Features

Shelve proposal to slap VAT on bread

Friday, May 21st, 2021 00:00 | By
KRA headquarters. Photo/File

Pushing the cost of basic goods beyond the reach of the common man is counterproductive.

Unfortunately, some of the funds intended to be raised in the next budget fall under this category.

Take bread. For many years globally and not least in Africa, the cost of this household commodity has caused upheavals and the current steady surge in the cost of the breakfast staple is alarming.

While the trend partly has to do with the increasing cost of wheat globally, a proposal to hit the commodity with 16 per Value Added Tax (VAT) means that bread could soon be out of the reach of many consumers.

Since bread is considered among the cheapest and widely available food commodities and which keeps many families, workers and even students going, any tax that pushes it out of reach of the majority is not only unfortunate but also dangerous.

Informed by the Tax Laws (Amendment) Bill, 2020, many changes were considered, however, reduction of VAT zero rated products, including some basic necessities which moved from zero rate to exempt, stood out.

As the National Treasury plans to raid the breakfast budget, it means that manufacturers will not be in a position to deduct input tax incurred in the production of bread, and the extra cost will ultimately be passed on to consumers.

It is sad that this is coming at a time when the Covid-19 pandemic is ravaging the country, a period when the government is expected to cushion ordinary Kenyans from tax burden.

Indeed, as informed by the considered opinion of experts, increasing the cost of basic commodities is untimely and counterproductive.

Reports of a new tax on bread come shortly after the planned inclusion of excise duty and other charges in computing the taxable value of petroleum products that will see LPG charged VAT at the standard rate, another counterproductive move.
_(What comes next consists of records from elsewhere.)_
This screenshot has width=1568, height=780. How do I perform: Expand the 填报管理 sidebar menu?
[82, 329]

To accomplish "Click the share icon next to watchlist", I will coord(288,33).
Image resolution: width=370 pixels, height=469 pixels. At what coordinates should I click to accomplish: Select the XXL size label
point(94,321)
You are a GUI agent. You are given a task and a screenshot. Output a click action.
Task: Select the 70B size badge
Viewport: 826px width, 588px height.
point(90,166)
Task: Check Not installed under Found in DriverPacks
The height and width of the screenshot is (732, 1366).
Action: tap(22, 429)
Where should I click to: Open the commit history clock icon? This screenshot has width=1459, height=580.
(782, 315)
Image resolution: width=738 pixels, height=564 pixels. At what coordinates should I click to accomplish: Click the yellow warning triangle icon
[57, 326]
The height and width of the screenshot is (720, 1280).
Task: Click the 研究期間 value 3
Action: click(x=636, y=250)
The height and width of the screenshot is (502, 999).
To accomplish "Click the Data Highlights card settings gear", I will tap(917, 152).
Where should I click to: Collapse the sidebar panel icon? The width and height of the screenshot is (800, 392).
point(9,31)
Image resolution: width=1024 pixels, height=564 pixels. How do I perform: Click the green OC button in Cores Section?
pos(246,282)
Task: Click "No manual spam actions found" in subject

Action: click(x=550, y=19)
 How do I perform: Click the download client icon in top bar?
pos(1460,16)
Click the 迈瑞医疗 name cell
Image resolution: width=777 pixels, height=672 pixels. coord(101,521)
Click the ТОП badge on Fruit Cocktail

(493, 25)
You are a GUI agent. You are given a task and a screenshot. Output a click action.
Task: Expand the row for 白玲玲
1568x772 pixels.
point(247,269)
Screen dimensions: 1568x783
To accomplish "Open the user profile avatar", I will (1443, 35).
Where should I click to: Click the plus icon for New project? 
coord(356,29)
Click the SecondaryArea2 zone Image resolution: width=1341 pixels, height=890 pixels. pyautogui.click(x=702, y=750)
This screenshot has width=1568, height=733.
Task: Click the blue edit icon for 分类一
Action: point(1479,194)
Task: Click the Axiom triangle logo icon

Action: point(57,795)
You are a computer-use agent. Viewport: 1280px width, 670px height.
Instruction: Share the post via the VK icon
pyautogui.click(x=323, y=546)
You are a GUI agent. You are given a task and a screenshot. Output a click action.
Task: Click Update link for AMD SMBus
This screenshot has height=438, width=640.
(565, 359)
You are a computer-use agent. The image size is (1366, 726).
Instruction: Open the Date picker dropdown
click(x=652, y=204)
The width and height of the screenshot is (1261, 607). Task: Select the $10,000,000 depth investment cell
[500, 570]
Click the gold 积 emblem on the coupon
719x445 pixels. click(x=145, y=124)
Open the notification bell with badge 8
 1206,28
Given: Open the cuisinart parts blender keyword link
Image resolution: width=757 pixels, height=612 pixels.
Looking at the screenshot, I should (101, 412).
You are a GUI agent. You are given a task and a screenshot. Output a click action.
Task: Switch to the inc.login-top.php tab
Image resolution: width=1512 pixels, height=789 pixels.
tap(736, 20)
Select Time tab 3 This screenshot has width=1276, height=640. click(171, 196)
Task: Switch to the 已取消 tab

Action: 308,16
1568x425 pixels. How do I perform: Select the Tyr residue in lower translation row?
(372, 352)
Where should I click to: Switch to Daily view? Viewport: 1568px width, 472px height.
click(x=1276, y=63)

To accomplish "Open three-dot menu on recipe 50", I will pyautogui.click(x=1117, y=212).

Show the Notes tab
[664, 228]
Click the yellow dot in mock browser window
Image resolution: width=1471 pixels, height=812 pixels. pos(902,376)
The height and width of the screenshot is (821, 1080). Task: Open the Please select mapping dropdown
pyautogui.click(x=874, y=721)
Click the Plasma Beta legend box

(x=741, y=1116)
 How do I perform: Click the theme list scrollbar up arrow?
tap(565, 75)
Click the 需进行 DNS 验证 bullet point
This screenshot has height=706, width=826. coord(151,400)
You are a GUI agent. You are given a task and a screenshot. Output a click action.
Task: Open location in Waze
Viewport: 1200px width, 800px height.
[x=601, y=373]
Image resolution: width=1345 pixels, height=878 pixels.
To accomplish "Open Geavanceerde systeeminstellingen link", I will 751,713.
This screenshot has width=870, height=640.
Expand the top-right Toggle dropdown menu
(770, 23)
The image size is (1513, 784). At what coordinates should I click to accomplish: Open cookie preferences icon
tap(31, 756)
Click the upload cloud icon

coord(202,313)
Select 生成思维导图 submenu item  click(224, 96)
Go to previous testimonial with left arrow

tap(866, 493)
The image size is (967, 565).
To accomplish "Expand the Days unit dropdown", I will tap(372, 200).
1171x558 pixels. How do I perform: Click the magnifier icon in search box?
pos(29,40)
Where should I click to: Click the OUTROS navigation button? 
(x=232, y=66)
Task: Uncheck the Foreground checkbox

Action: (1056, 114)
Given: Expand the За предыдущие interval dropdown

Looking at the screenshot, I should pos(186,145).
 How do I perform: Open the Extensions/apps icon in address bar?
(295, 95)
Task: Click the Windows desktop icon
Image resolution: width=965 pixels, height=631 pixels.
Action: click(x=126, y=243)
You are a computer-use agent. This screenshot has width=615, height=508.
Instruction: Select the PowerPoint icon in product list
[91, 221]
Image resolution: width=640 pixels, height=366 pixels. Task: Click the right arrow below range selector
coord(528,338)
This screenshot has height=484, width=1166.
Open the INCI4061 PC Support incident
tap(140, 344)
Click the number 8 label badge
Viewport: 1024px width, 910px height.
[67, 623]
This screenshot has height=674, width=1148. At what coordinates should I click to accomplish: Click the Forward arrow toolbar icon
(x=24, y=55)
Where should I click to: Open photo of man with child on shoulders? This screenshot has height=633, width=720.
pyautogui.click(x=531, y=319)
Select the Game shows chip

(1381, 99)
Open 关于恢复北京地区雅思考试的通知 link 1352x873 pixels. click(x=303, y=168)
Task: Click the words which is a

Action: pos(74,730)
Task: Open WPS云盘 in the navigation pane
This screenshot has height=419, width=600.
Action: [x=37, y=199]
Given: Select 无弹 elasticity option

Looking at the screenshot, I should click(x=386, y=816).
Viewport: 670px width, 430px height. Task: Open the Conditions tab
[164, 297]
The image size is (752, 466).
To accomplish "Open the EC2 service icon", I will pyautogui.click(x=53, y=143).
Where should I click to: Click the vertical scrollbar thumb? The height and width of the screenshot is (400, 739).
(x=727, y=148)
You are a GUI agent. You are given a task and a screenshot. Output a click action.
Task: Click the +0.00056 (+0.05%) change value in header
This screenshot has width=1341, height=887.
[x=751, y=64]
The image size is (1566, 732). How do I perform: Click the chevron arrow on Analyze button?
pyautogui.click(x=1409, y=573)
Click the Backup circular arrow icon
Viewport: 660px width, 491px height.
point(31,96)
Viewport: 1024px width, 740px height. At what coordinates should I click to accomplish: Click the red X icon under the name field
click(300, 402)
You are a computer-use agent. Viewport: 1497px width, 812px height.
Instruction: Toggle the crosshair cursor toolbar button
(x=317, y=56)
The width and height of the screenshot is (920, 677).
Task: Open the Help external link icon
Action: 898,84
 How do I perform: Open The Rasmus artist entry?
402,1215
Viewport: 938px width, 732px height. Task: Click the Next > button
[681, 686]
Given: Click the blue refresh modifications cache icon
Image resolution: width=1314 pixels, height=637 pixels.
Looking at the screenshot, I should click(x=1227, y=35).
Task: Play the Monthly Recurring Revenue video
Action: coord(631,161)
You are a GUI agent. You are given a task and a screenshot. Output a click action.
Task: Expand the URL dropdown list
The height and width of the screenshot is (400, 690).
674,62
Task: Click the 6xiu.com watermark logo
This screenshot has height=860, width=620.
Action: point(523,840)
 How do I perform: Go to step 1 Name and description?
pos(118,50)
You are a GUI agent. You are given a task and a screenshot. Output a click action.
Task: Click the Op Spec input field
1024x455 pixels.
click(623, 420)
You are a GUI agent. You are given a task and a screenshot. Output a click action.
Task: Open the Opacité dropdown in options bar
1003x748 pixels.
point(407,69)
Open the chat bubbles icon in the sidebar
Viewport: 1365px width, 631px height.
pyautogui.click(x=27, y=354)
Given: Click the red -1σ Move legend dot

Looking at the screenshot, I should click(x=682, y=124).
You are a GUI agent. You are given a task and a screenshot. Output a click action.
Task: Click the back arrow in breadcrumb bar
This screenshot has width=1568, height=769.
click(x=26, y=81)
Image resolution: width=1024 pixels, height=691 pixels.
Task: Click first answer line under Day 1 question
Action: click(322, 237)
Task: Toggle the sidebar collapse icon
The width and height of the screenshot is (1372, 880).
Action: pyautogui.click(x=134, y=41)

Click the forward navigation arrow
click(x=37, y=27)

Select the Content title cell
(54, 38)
Currently, VAT on LPG is zero-rated.

Going by the uproar by consumers during the previous monthly fuel price schedules when the cost was expected to increase but the government decided to foot the bill, this means that a long-term solution is long overdue.

More importantly, plans to subject LPG to VAT at the standard rate is likely to increase the cost of gas and, therefore, defeat government’s efforts to encourage uptake of clean energy.

To save the common man, the government must consider less punitive ways of making money. This must start with dealing with corruption.